BEGIN Exercise text

Sep 26, 2006
Dr. Bob Today I read in the press where the CDC and AMA want to start testing everyone 13-64 for HIV. They want to make it a part of everyones annual physical just like a annual cholesteral test. The article also stated that they were going ot do away with the seperate "informed consent form " that one usually signs to be tested for HIV. It stated that HIV testing would be covered under the Clinic or hospitals "Standard Care Consent Form". The article did say that you would be allowed to "opt out" of HIV testing. But how would you know to opt out if you don't know the test is part of your standard testing package? How will patients know which test are covered under the "standard Care Consent Form"? I can see lots of potential abuses coming out of this decision. What do you think?
| Response from Dr. Frascino
These new guidelines have been three years in the making and are a significant break from HIV policy that has been in place for the past two decades. The concept is that HIV screening would remain voluntary, but instead of asking patients if they would like to take the test, doctors would tell patients they will be tested unless they specifically say no ("opt out"). The CDC also recommended dropping pre-test counseling sessions and the separate consent form for HIV testing.
So what do I think? Well, I have mixed feelings about these new guidelines. It's easy for the CDC and AMA to say that HIV testing should be just like cholesterol screening. However, no one is ever fired from a job for having high cholesterol. And I doubt anyone ever gets divorced because of a cholesterol test. But putting that aside, there are both potential upsides and downsides to instituting this new policy.

END Exercise text
BEGIN Data shown

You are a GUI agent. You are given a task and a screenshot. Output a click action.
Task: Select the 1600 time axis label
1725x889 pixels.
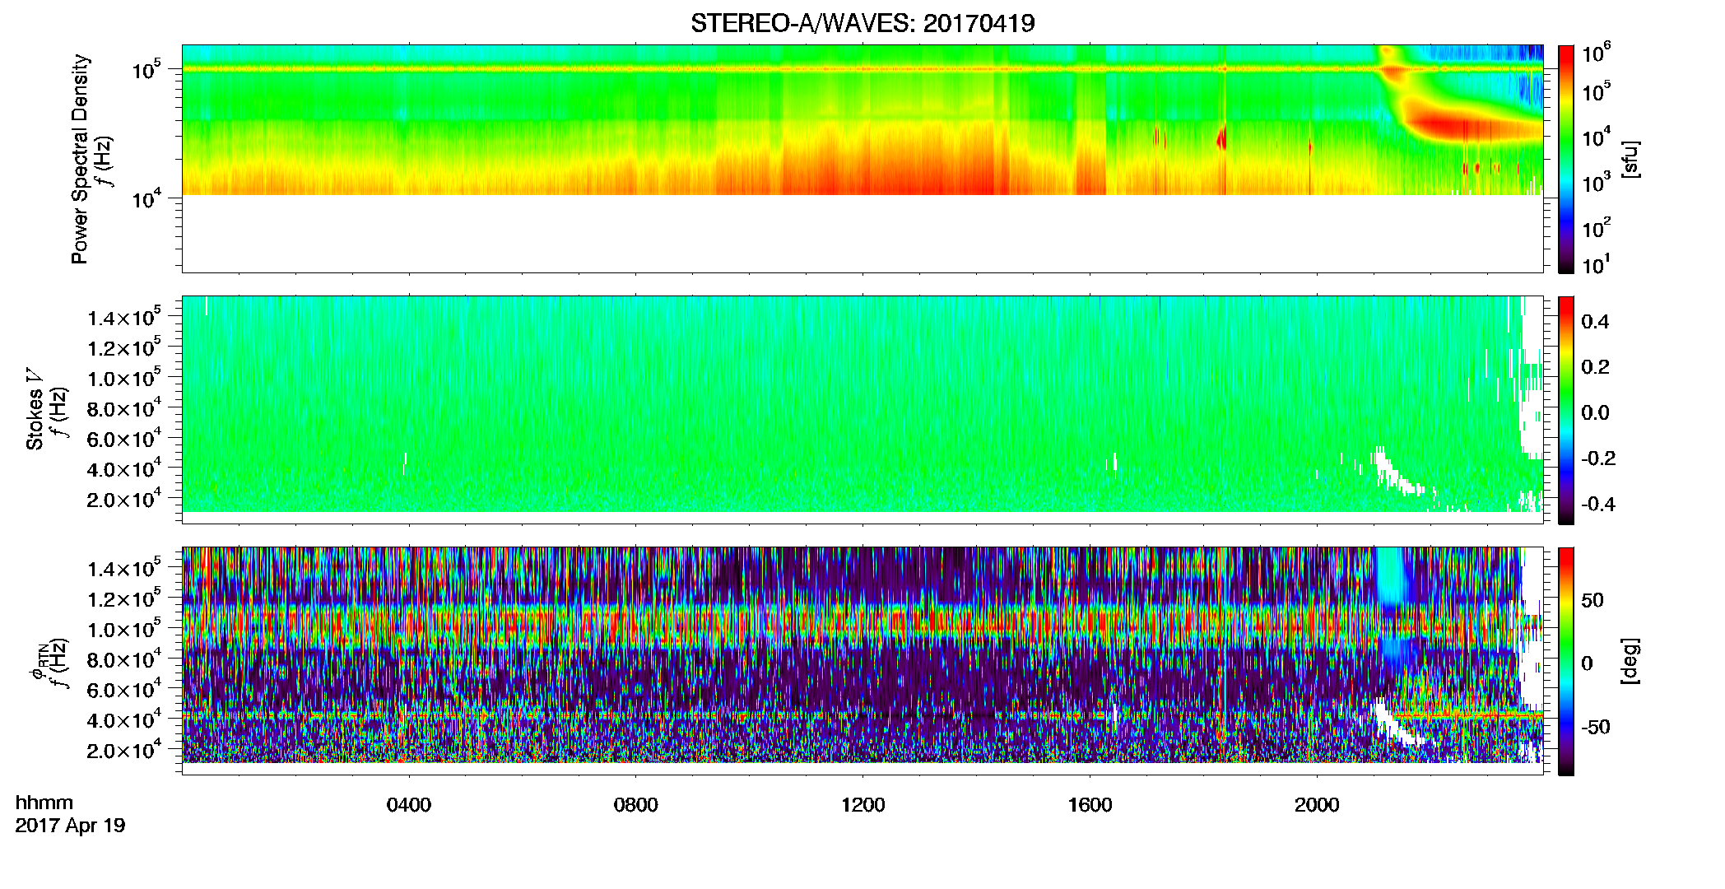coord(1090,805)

END Data shown
BEGIN Data shown

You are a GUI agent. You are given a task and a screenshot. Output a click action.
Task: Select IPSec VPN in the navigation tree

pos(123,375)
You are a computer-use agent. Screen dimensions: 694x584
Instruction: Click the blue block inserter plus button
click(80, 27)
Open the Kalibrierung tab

END Data shown
BEGIN Data shown

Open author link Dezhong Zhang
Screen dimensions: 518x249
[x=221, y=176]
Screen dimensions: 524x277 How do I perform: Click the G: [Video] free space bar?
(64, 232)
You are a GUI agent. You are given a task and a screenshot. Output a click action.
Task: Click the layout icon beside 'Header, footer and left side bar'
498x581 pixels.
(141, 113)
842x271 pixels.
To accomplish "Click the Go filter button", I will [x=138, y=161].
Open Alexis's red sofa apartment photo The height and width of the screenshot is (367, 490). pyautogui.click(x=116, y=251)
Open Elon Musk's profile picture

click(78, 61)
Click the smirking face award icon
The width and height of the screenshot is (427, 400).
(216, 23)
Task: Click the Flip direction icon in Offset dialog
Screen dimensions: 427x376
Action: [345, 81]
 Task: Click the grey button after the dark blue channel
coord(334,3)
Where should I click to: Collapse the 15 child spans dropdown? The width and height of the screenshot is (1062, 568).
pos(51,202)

END Data shown

* **Required work**
- 1) Please copy the passage of the HIV testing text above between "So what do I" and "this new policy.", inclusive.
- 2) In the HIV testing text, how long were the new guidelines in the making?

* **Solutions by task**
- 1)
So what do I think? Well, I have mixed feelings about these new guidelines. It's easy for the CDC and AMA to say that HIV testing should be just like cholesterol screening. However, no one is ever fired from a job for having high cholesterol. And I doubt anyone ever gets divorced because of a cholesterol test. But putting that aside, there are both potential upsides and downsides to instituting this new policy.

- 2) Three years.